La propuesta de la nueva religión fue resultando cada vez más atractiva en la medida en
la que los cristianos entregaban su vida a su pasión en el gran coliseo romano. No
obstante, con el paso del tiempo, las persecuciones fueron cesando y se volvieron
innecesarias aquellas muestras desmedidas de fe. A esto se le añade que los teólogos
cristianos fueron encontrando en esas muestras una expresión de vanidad más que de
amor, que podía poner en peligro la verdadera esencia de las enseñanzas de Cristo: no
se trataba de sufrir para demostrar una gran virtud, sino de asumir lo inevitable cuando se
ha abrazado la fe desde el corazón.
Durante la época medieval, el laicado, explica el autor, fue meramente pasivo. Los
creyentes se limitaban a escuchar la liturgia y a cumplir con los sacramentos que fueron
destinados a ellos como el bautismo o el matrimonio. Su conocimiento sobre Cristo, pese
a la liturgia, se quedaba en la superficie, lo cual se veían reflejado también en su
comportamiento, regido más por una imposición externa que por una auténtica convicción.

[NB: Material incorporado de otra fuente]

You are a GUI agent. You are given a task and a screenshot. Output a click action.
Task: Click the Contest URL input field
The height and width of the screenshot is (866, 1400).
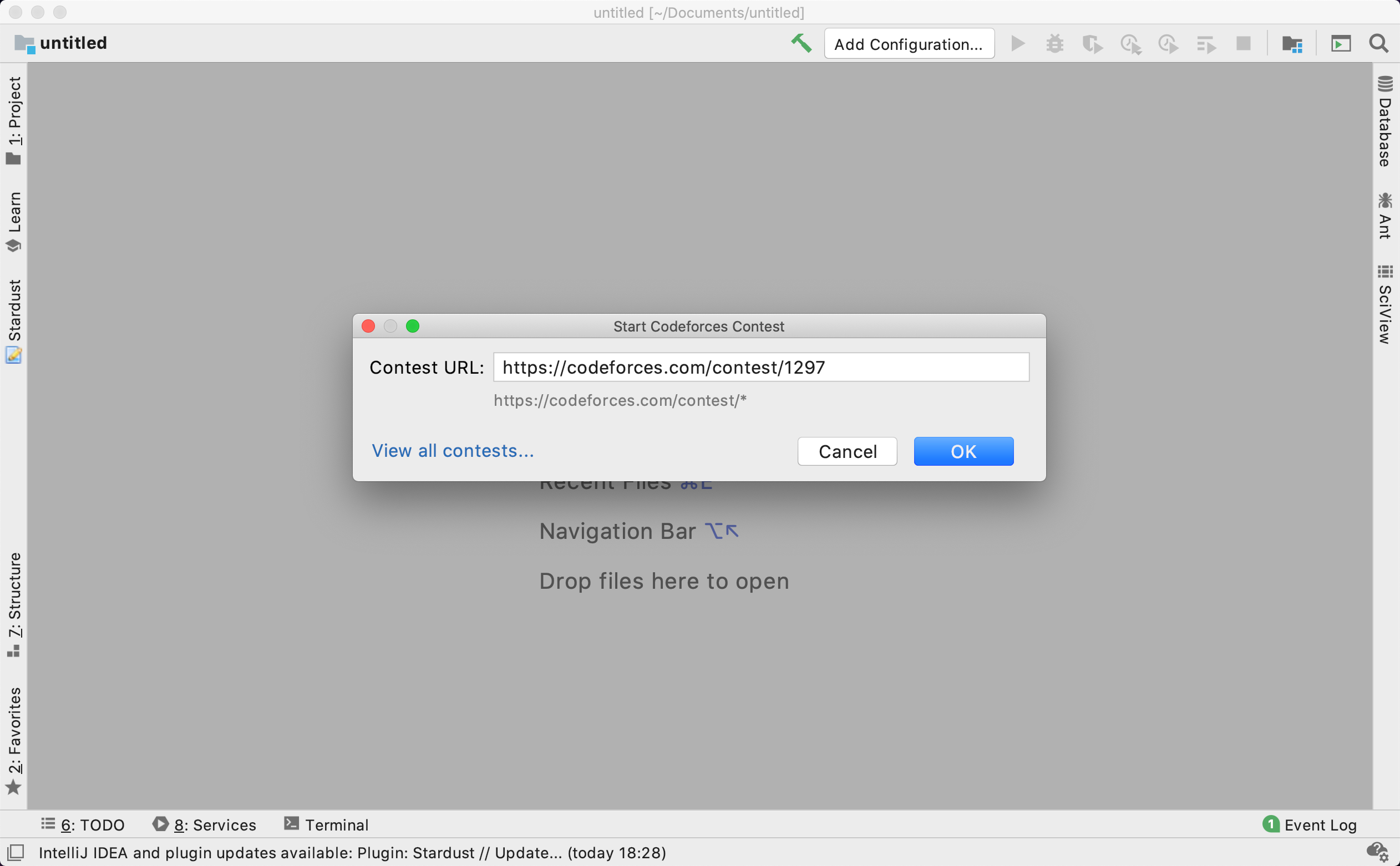(x=761, y=367)
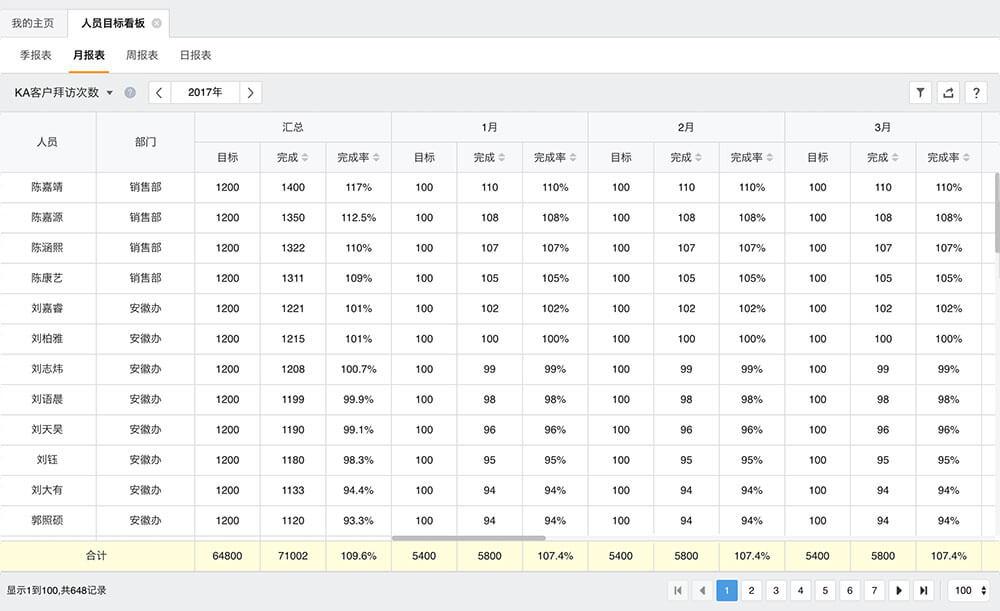The width and height of the screenshot is (1000, 611).
Task: Open the question mark help button
Action: coord(976,92)
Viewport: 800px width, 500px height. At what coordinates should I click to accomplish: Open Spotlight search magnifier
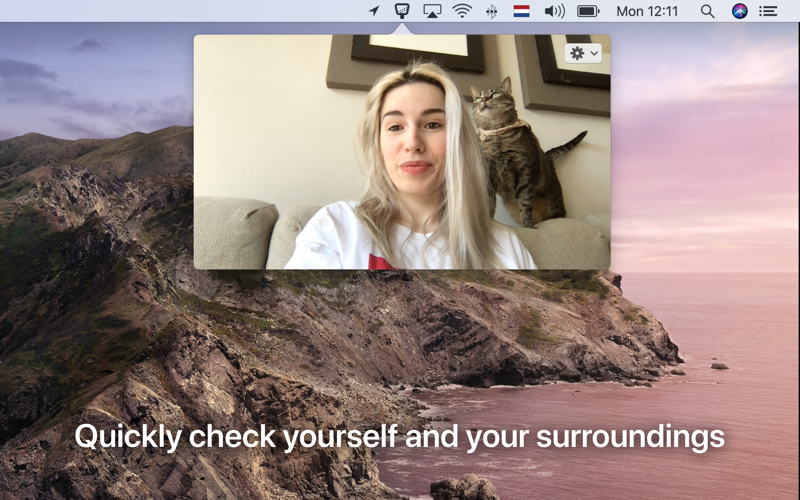(x=707, y=11)
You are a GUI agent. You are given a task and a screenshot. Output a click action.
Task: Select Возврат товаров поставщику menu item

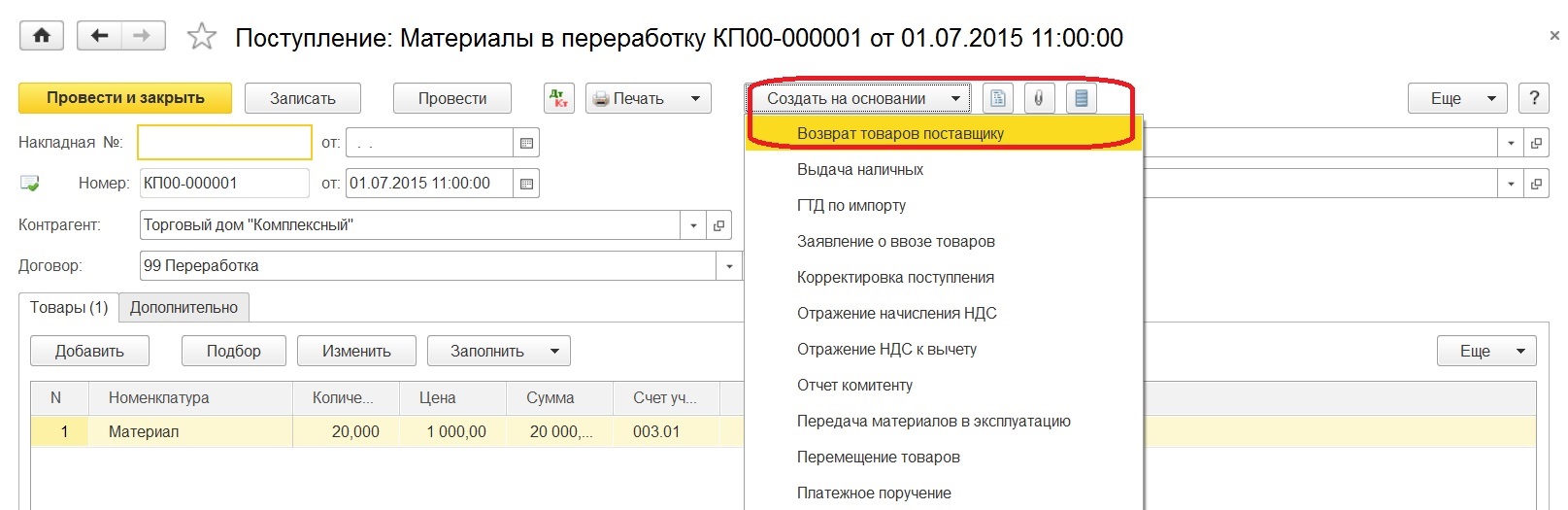(900, 134)
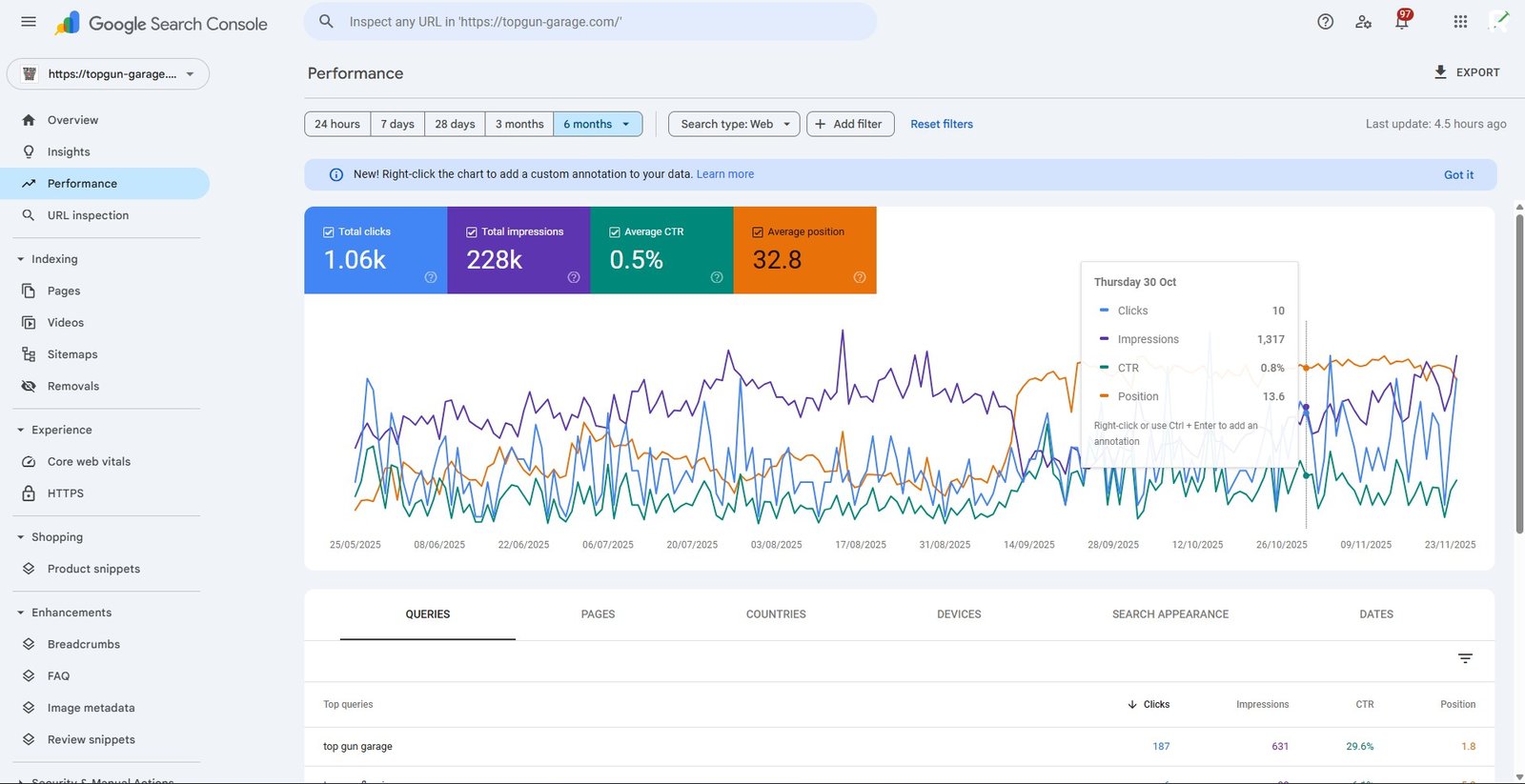This screenshot has height=784, width=1525.
Task: Open user and permissions settings icon
Action: tap(1363, 22)
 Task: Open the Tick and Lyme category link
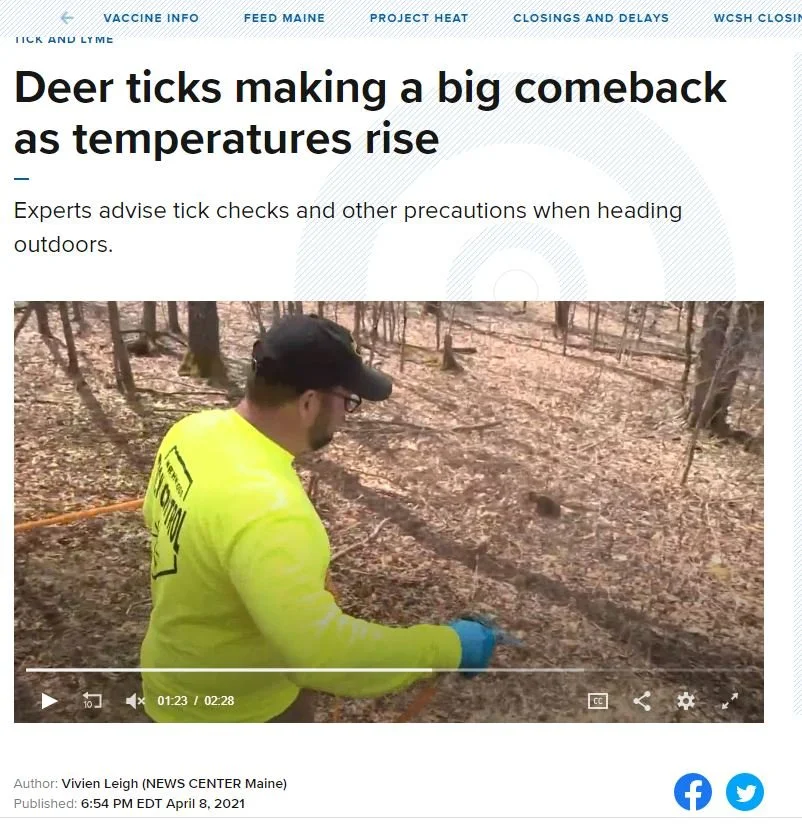(63, 40)
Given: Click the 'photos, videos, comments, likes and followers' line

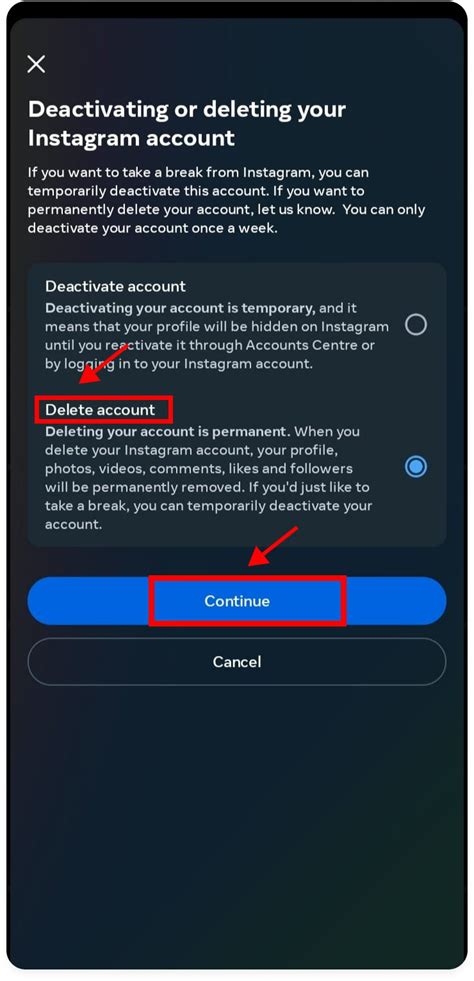Looking at the screenshot, I should point(198,469).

De manera lamentable, los laicos se fueron asemejando a unos niños que son
escarmentados y guiados por unos padres exigentes y regañones, como lo eran en este
caso los sacerdotes.
La sociedad se fue alejando poco a poco del cristianismo, y este fue perdiendo adeptos,
debilitándose así la Iglesia que ante el panorama inquietante se dispuso a replantear
algunas nociones que incumbían principalmente al laicado. Gran parte de las
trasformaciones que se fueron dando durante los últimos siglos se materializaron en el
Concilio Vaticano II. El autor del texto nos dice “La atención a los laicos en el Concilio
cobró un papel relevante, por tratarse del primer texto conciliar sobre los mismos en toda
la historia de la Iglesia, donde se recuperaba un sentido positivo de los mismos, junto a la
visión tradicional negativa que los distinguía de los miembros del orden sagrado y del
estado religioso.” (p. 122) A partir del concilio, la comunidad cristiana cobró una
importancia aún mayor pues recobró el papel activo en la propagación de la fe que había
tenido el cristianismo durante sus primeros años. Más allá de su formación académica, es
responsabilidad del cristiano hablar de sus experiencias de fe a los demás y unirlos a este
nuevo gran proyecto que consiste esencialmente en rescatar la palabra de Cristo en toda
su extensión, palabra que se ha ido desvaneciendo gradualmente con la llegada de la
modernidad.
El nuevo reto que se le plantea al laicado tiene alcances interesantes, pues conlleva una
vuelta a los orígenes del cristianismo al mismo tiempo que echa una mirada hacia un
futuro que parece ir en dirección de una espiritualidad fundada en la unidad y en una
mayor asimilación de los individuos entre sí. Esto significa que las sociedades tendrán
que ser capaces de lidiar con una estructura más horizontal en la cual cada individuo,
despojado de la ambición de diferenciarse del resto, deba comprender y asumir su
pequeña función dentro del gran todo, ese gran absoluto donde encontramos a Dios.